الأربعاء، 23 فبراير 2011

Robert Fisk: These are secular popular revolts – yet everyone is blaming religion

The independent

Our writer, who was in Cairo as the revolution took hold in Egypt, reports from Bahrain on why Islam has little to do with what is going on

Sunday, 20 February 2011

Mubarak claimed that Islamists were behind the Egyptian revolution. Ben Ali said the same in Tunisia. King Abdullah of Jordan sees a dark and sinister hand – al-Qa'ida's hand, the Muslim Brotherhood's hand, an Islamist hand – behind the civil insurrection across the Arab world. Yesterday the Bahraini authorities discovered Hizbollah's bloody hand behind the Shia uprising there. For Hizbollah, read Iran. How on earth do well-educated if singularly undemocratic men get this thing so wrong? Confronted by a series of secular explosions – Bahrain does not quite fit into this bracket – they blame radical Islam. The Shah made an identical mistake in reverse. Confronted by an obviously Islamic uprising, he blamed it on Communists.
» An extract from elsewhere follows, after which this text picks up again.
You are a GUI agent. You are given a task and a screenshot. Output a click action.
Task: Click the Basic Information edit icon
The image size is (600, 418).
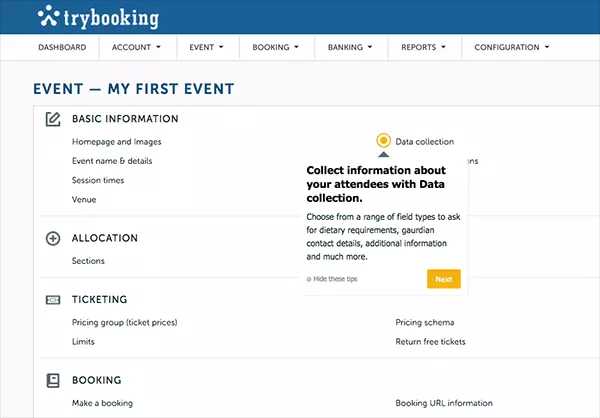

Bobbysocks Obama and Clinton have managed an even weirder somersault. Having originally supported the "stable" dictatorships of the Middle East – when they should have stood by the forces of democracy – they decided to support civilian calls for democracy in the Arab world at a time when the Arabs were so utterly disenchanted with the West's hypocrisy that they didn't want America on their side. "The Americans interfered in our country for 30 years under Mubarak, supporting his regime, arming his soldiers," an Egyptian student told me in Tahrir Square last week. "Now we would be grateful if they stopped interfering on our side." At the end of the week, I heard identical voices in Bahrain. "We are getting shot by American weapons fired by American-trained Bahraini soldiers with American-made tanks," a medical orderly told me on Friday. "And now Obama wants to be on our side?"

The events of the past two months and the spirit of anti-regime Arab insurrection – for dignity and justice, rather than any Islamic emirate – will remain in our history books for hundreds of years. And the failure of Islam's strictest adherents will be discussed for decades. There was a special piquancy to the latest footage from al-Qa'ida yesterday, recorded before the overthrow of Mubarak, that emphasised the need for Islam to triumph in Egypt; yet a week earlier the forces of secular, nationalist, honourable Egypt, Muslim and Christian men and women, had got rid of the old man without any help from Bin Laden Inc. Even weirder was the reaction from Iran, whose supreme leader convinced himself that the Egyptian people's success was a victory for Islam. It's a sobering thought that only al-Qa'ida and Iran and their most loathed enemies, the anti-Islamist Arab dictators, believed that religion lay behind the mass rebellion of pro-democracy protesters.